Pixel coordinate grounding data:
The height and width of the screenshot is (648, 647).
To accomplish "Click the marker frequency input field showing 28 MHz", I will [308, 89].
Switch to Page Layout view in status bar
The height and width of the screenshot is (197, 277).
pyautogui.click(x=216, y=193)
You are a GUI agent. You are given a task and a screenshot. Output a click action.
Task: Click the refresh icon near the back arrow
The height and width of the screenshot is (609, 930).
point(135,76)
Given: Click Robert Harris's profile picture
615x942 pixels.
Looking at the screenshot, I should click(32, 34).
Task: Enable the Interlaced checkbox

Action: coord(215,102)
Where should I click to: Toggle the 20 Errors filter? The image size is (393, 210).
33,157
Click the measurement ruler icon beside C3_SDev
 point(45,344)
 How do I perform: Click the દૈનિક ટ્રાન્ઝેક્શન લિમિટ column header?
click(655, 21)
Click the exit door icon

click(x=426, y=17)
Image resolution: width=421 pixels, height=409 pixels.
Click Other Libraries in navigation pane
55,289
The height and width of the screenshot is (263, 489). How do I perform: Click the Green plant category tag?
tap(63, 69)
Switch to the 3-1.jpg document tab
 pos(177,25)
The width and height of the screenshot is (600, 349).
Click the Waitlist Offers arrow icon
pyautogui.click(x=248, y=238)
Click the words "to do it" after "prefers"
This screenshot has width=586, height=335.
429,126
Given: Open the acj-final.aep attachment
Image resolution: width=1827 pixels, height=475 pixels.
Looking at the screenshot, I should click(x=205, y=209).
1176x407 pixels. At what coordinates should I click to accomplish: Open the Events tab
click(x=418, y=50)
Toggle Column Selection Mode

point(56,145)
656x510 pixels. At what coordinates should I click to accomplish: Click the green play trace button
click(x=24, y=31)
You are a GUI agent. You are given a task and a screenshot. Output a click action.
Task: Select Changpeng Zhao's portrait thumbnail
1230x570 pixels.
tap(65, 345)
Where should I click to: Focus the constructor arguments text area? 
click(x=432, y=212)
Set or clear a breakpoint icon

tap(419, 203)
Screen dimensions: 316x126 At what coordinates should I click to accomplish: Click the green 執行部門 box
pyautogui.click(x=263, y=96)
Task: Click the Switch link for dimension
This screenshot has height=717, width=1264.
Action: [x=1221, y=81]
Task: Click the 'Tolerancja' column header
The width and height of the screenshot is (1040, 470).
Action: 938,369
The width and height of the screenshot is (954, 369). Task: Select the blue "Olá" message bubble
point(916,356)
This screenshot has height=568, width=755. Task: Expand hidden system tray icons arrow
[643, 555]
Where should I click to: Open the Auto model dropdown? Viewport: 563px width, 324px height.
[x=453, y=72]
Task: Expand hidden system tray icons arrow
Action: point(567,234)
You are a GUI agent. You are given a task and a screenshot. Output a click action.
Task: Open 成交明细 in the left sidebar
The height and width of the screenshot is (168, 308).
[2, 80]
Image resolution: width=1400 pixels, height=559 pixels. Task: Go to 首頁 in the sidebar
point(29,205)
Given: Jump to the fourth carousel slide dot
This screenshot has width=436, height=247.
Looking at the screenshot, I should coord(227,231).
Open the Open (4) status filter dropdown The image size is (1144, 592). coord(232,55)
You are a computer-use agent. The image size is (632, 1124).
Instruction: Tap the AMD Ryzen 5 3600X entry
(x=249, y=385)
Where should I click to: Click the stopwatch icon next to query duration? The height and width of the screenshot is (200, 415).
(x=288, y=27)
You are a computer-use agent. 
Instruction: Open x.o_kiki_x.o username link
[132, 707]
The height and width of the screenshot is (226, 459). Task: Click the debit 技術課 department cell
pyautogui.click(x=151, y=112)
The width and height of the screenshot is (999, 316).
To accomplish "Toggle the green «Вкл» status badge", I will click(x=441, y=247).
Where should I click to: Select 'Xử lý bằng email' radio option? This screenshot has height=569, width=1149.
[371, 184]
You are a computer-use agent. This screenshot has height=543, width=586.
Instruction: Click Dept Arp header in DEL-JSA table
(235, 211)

Activity: Using the exact wording, repeat all the entries.

Exercise answer:
The height and width of the screenshot is (648, 647).
To accomplish "Click the marker frequency input field showing 28 MHz", I will [308, 89].
Switch to Page Layout view in status bar
The height and width of the screenshot is (197, 277).
pyautogui.click(x=216, y=193)
You are a GUI agent. You are given a task and a screenshot. Output a click action.
Task: Click the refresh icon near the back arrow
The height and width of the screenshot is (609, 930).
point(135,76)
Given: Click Robert Harris's profile picture
615x942 pixels.
Looking at the screenshot, I should click(32, 34).
Task: Enable the Interlaced checkbox

Action: coord(215,102)
Where should I click to: Toggle the 20 Errors filter? The image size is (393, 210).
33,157
Click the measurement ruler icon beside C3_SDev
 point(45,344)
 How do I perform: Click the દૈનિક ટ્રાન્ઝેક્શન લિમિટ column header?
click(655, 21)
Click the exit door icon

click(x=426, y=17)
Image resolution: width=421 pixels, height=409 pixels.
Click Other Libraries in navigation pane
55,289
The height and width of the screenshot is (263, 489). How do I perform: Click the Green plant category tag?
tap(63, 69)
Switch to the 3-1.jpg document tab
 pos(177,25)
The width and height of the screenshot is (600, 349).
Click the Waitlist Offers arrow icon
pyautogui.click(x=248, y=238)
Click the words "to do it" after "prefers"
This screenshot has width=586, height=335.
429,126
Given: Open the acj-final.aep attachment
Image resolution: width=1827 pixels, height=475 pixels.
Looking at the screenshot, I should click(x=205, y=209).
1176x407 pixels. At what coordinates should I click to accomplish: Open the Events tab
click(x=418, y=50)
Toggle Column Selection Mode

point(56,145)
656x510 pixels. At what coordinates should I click to accomplish: Click the green play trace button
click(x=24, y=31)
You are a GUI agent. You are given a task and a screenshot. Output a click action.
Task: Select Changpeng Zhao's portrait thumbnail
1230x570 pixels.
tap(65, 345)
Where should I click to: Focus the constructor arguments text area? 
click(x=432, y=212)
Set or clear a breakpoint icon

tap(419, 203)
Screen dimensions: 316x126 At what coordinates should I click to accomplish: Click the green 執行部門 box
pyautogui.click(x=263, y=96)
Task: Click the Switch link for dimension
This screenshot has height=717, width=1264.
Action: [x=1221, y=81]
Task: Click the 'Tolerancja' column header
The width and height of the screenshot is (1040, 470).
Action: 938,369
The width and height of the screenshot is (954, 369). Task: Select the blue "Olá" message bubble
point(916,356)
This screenshot has height=568, width=755. Task: Expand hidden system tray icons arrow
[643, 555]
Where should I click to: Open the Auto model dropdown? Viewport: 563px width, 324px height.
[x=453, y=72]
Task: Expand hidden system tray icons arrow
Action: point(567,234)
You are a GUI agent. You are given a task and a screenshot. Output a click action.
Task: Open 成交明细 in the left sidebar
The height and width of the screenshot is (168, 308).
[2, 80]
Image resolution: width=1400 pixels, height=559 pixels. Task: Go to 首頁 in the sidebar
point(29,205)
Given: Jump to the fourth carousel slide dot
This screenshot has width=436, height=247.
Looking at the screenshot, I should coord(227,231).
Open the Open (4) status filter dropdown The image size is (1144, 592). coord(232,55)
You are a computer-use agent. The image size is (632, 1124).
Instruction: Tap the AMD Ryzen 5 3600X entry
(x=249, y=385)
Where should I click to: Click the stopwatch icon next to query duration? The height and width of the screenshot is (200, 415).
(x=288, y=27)
You are a computer-use agent. 
Instruction: Open x.o_kiki_x.o username link
[132, 707]
The height and width of the screenshot is (226, 459). Task: Click the debit 技術課 department cell
pyautogui.click(x=151, y=112)
The width and height of the screenshot is (999, 316).
To accomplish "Toggle the green «Вкл» status badge", I will click(x=441, y=247).
Where should I click to: Select 'Xử lý bằng email' radio option? This screenshot has height=569, width=1149.
[371, 184]
You are a computer-use agent. This screenshot has height=543, width=586.
Instruction: Click Dept Arp header in DEL-JSA table
(235, 211)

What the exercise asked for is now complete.